General Secretary of ROPEPCA
I recently participated (Monday, March 21st) in a debate – another one – regarding Romania’s energy strategy for the period 2016-2030, with perspectives for 2050. In the multitude of debates, round tables, conferences and events that question the Romanian energy sector, its present and its future, another meeting upon this subject might seem unnecessary. But not really. This time, the debate entitled “Analysis of the current status – radiography for the national energy system and a base for the development of the new energy strategy” seemed quite offering to me, knowing the seriousness and professionalism of its initiator and moderator, Radu Dudău, an expert from the field and coordinator of the group for the strategy development. The debate was hosted by the Polytechnic University of Bucharest and was attended by Minister of Energy Victor Grigorescu, the Ambassador with special assignments for energy security Mihnea Constantinescu, Vasile Iuga, the Secretary of State for Energy Corina Popescu. From the outset, Minister Grigorescu explained that we are in the evaluation phase of the system status, because Romania seems to be far from what it wants to be really, namely a security supplier in Central and South East Europe.
I expressed at the debate, a point of view that I will resume here: Romania is on the world map in a point that often many people (experts, analysts, politicians, journalists, strategists, military etc.) consider to be a knot, a place where they could create things, policies, strategies, developments, conflicts etc. I see this “knot” with at least two different meanings, two possible interpretations.
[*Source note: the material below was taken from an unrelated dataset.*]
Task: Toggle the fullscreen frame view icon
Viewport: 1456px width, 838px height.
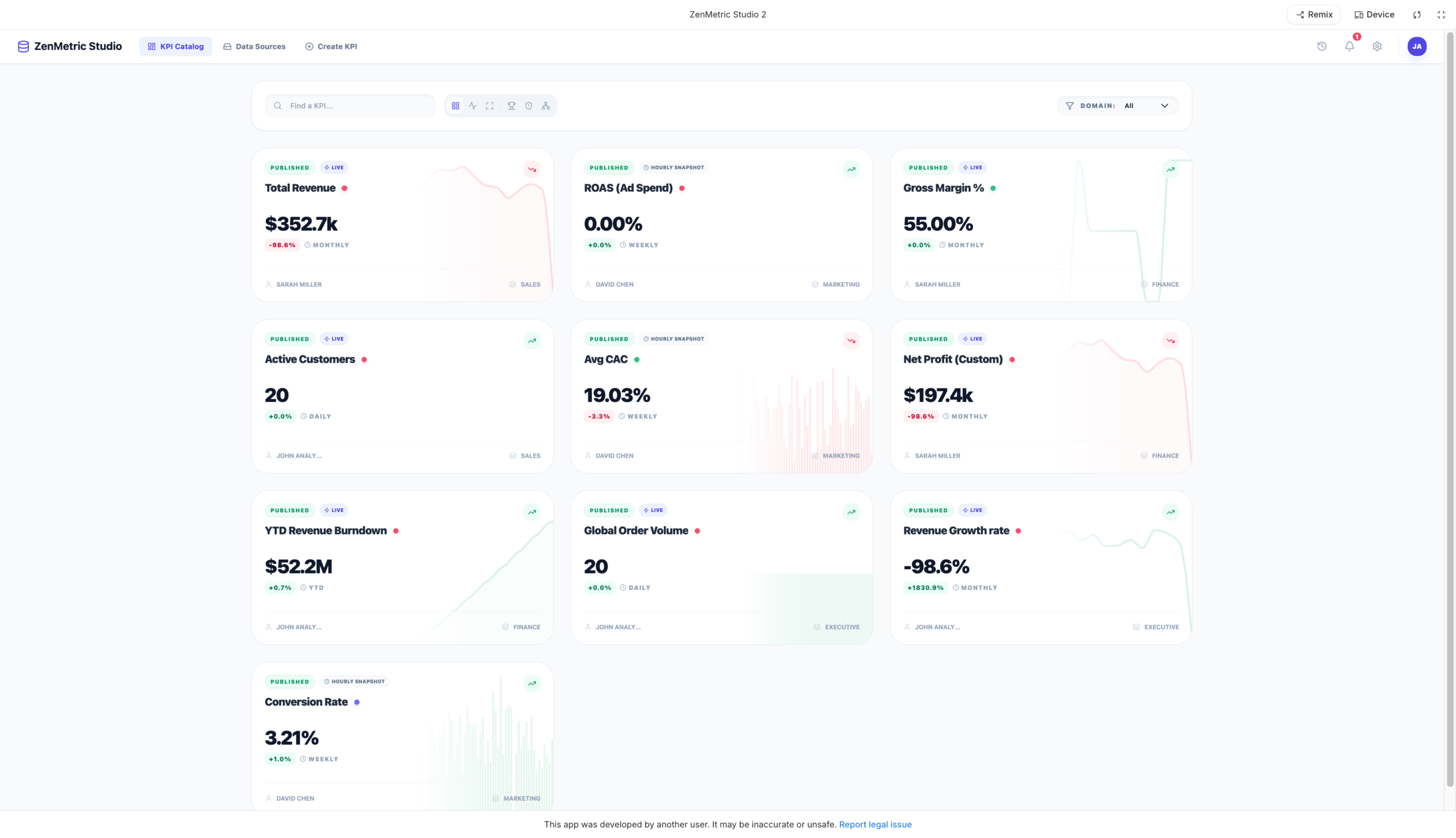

The first would be that a “knot” on the world map is a place where transcontinental energy interests converge, a point which would bring together the ways of energy transportation, the communication channels and the Asian, European, North African trade routes. Such a “knot” would be a required station for a new “Silk Road” that would carry energy in its various forms, energy and financial resources and the latest technologies, from East to West (especially the first category, natural and energy resources) and from West to East (especially money, financial instruments and advanced technologies).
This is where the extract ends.